Community Tower: Mentors, Peers, and Pancakes

I am fortunate to tackle these questions under the guidance of Dr. Kenji Yoshigoe and the research community inside the Cybersecurity and Assured Systems Engineering center. Weekly meetings feel like focused research roundtables, with faculty dissecting avionics incidents and classmates presenting fresh experimental results. Someone inevitably brings pancakes from the student union; security conversations go down easier with maple syrup.

To keep collaboration lively, we rotate responsibilities:

  • Threat-model Thursdays: One student leads a tabletop exercise simulating a new attack against aircraft systems.
  • Launch-and-Learn nights: We stream NASA or SpaceX launches from the causeway while debating the ethics of autonomous flight.
  • Paper pilot program: First-year PhD students co-author blog summaries to demystify recent security papers for undergrads.

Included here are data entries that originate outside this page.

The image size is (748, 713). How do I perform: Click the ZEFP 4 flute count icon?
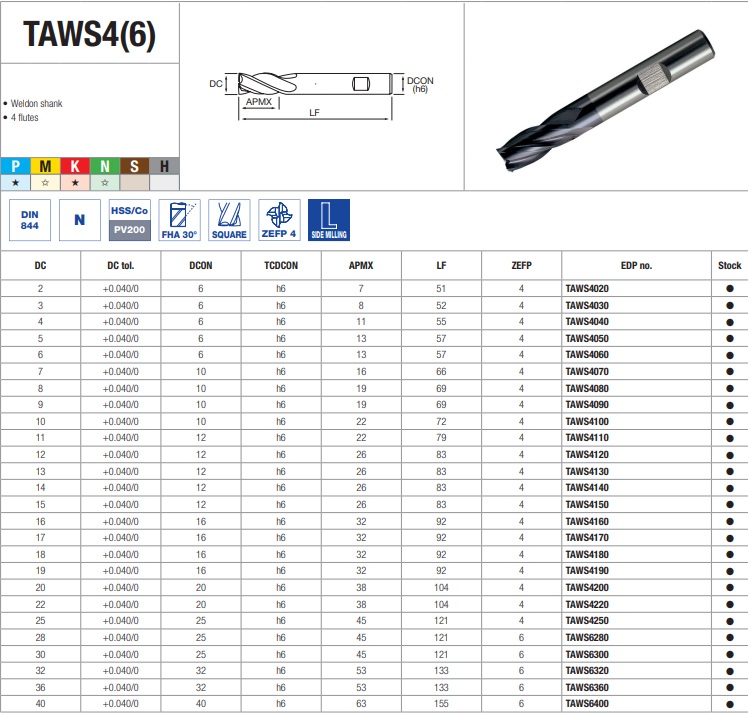(279, 220)
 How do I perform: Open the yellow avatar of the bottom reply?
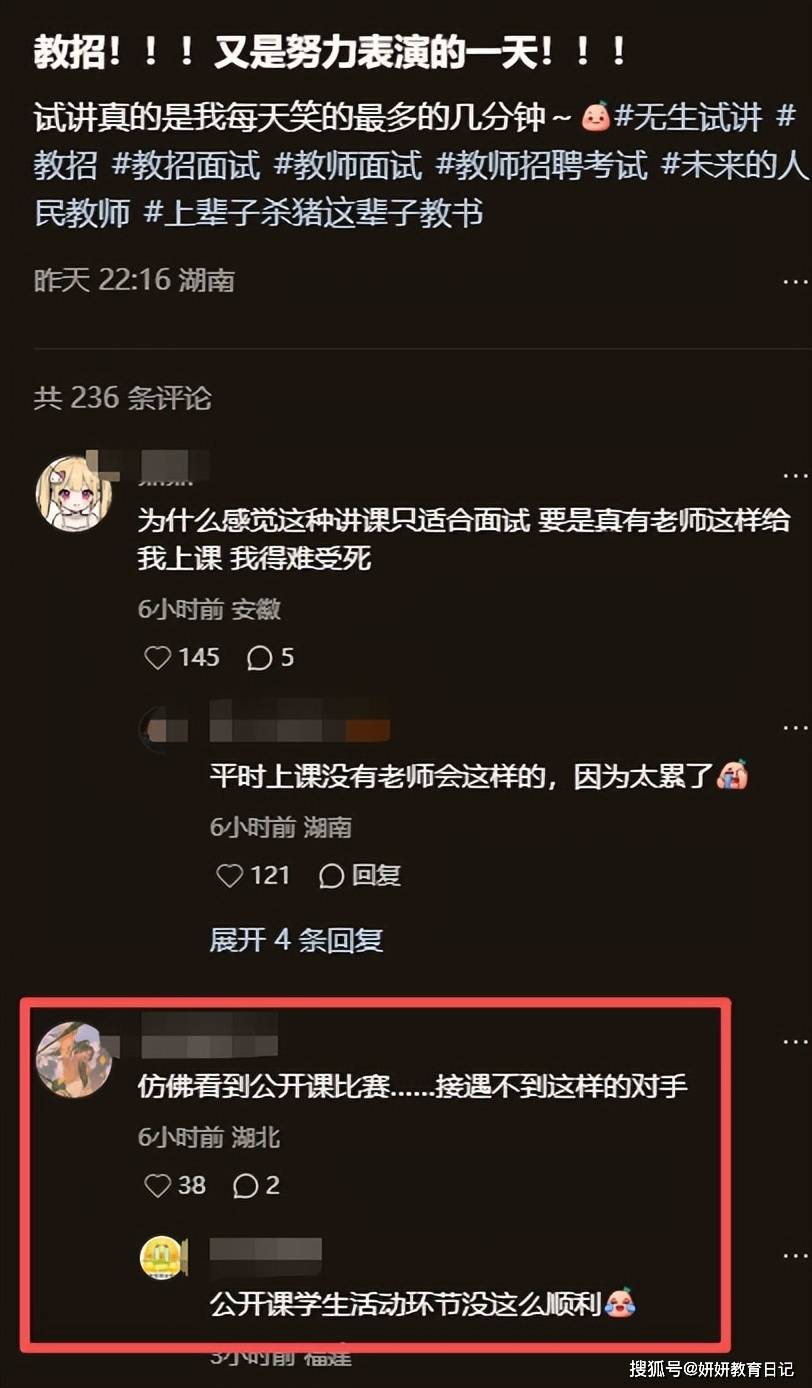(x=161, y=1257)
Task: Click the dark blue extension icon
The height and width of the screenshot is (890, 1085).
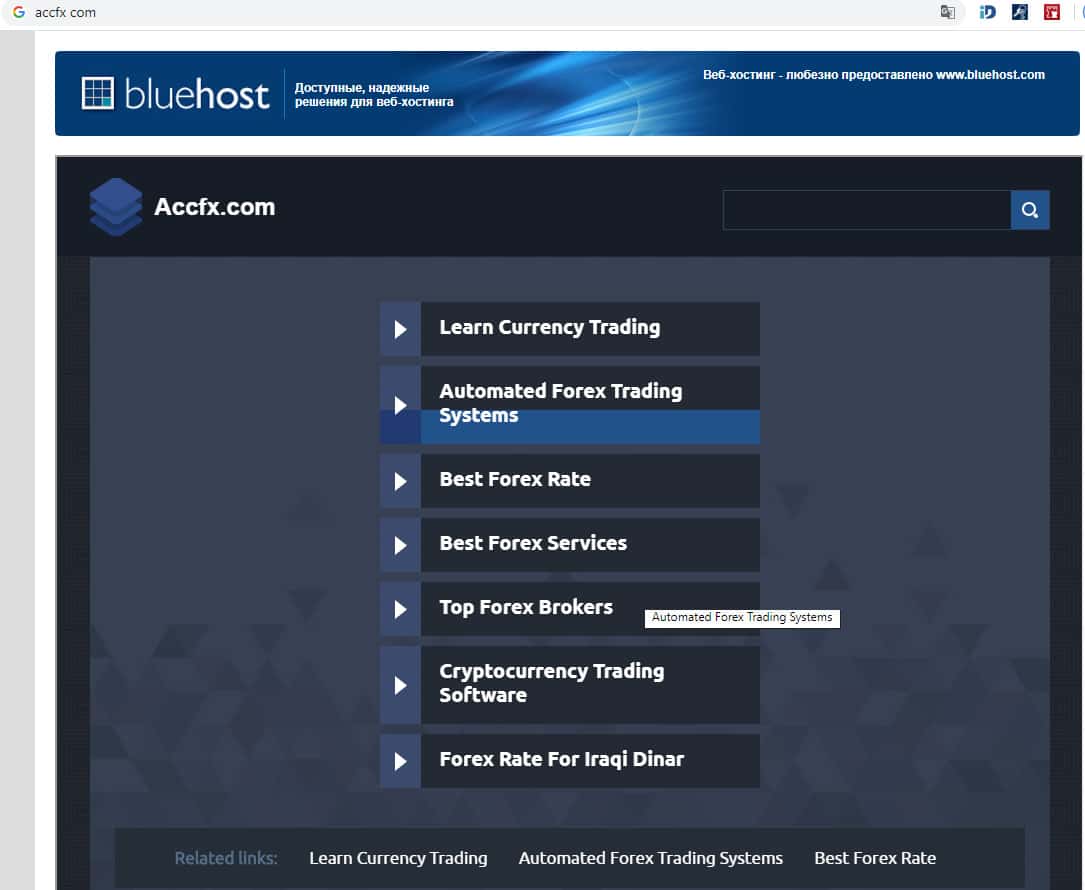Action: 1019,13
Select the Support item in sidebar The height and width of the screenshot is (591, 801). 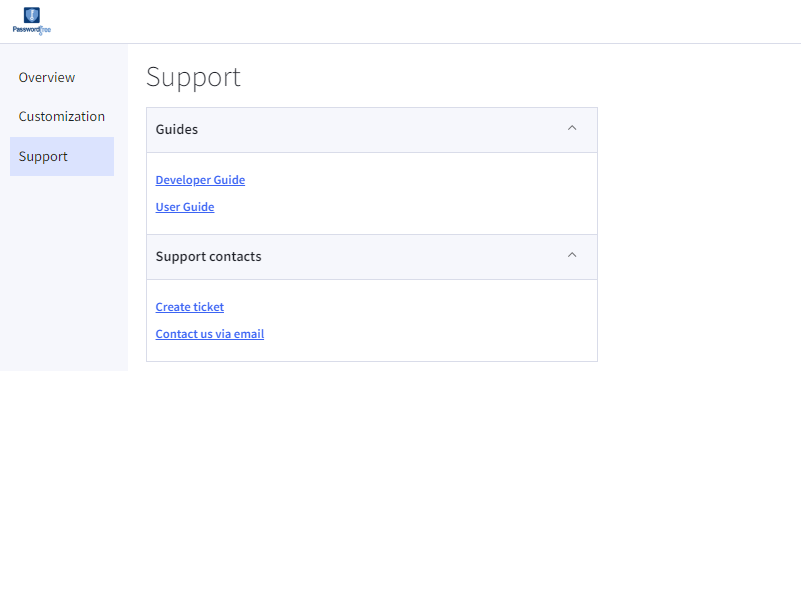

These rituals create feedback loops between coursework, research, and community mentorship. They also remind me that the best debugging happens when someone else is holding a plate of pancakes.

Sunshine, Sanity, and the Occasional Hurricane Watch

Florida’s climate supplies its own rhythm. Afternoon thunderstorms chase me from the lab only to leave sherbet-colored sunsets over the water. On clear nights we carpool south to watch a launch, and the sight of a rocket carving through the sky has become my favorite antidote to research fatigue. When the forecast turns ominous, I switch to a “hurricane mode” checklist: backup datasets to off-site storage, charge every laptop, and stock up on empanadas.

To stay balanced, I lean on a few habits:

  • Pomodoro sprints on the balcony whenever the UV index dips below “dragon fire.”
  • Mentor walks—literally pacing the flight line with my advisor, which somehow makes debugging graph neural networks feel breezy.
  • Monthly “data detox” days with zero commits, where I read fiction at the beach and pretend my models do not exist for six hours.

Pre-Flight Checklist for Prospective ERAU PhDs

Thinking of mixing machine learning, security, and sunshine yourself? Here are my distilled takeaways:

  1. Design for auditability from day one. Version everything—datasets, configs, container builds—because future-you will forget which run was the good one.
  2. Get comfortable with interdisciplinary translation. You will explain backpropagation to pilots and avionics safety to data scientists, often in the same meeting.
  3. Lean into the aerospace ecosystem. Collaborate with flight test teams, simulation labs, and even meteorology researchers; their constraints sharpen your threat models.
  4. Budget time for funding logistics. ERAU’s Graduate Studies page lists assistantships early, and they go as fast as prime launch windows.
  5. Protect your joy. Schedule the beach walk, the surf lesson, the sunset photo. Burnout looks suspiciously like cloud cover if you ignore it long enough.

Reading Radar

If you’re curious about securing AI, start with Machine Learning and Security by Clarence Chio and David Freeman for pragmatic frameworks, then dive into the Proof-of-Learning literature for protocol mechanics. For a systems spin, the MITRE ATT&CK for ML matrix pairs nicely with ERAU’s avionics case studies.

Research may keep me indoors, but Florida never lets me forget that discovery can be as expansive as the horizon beyond the runway—and that the best ideas often arrive somewhere between a lightning storm and a launch countdown, preferably while holding a mango smoothie.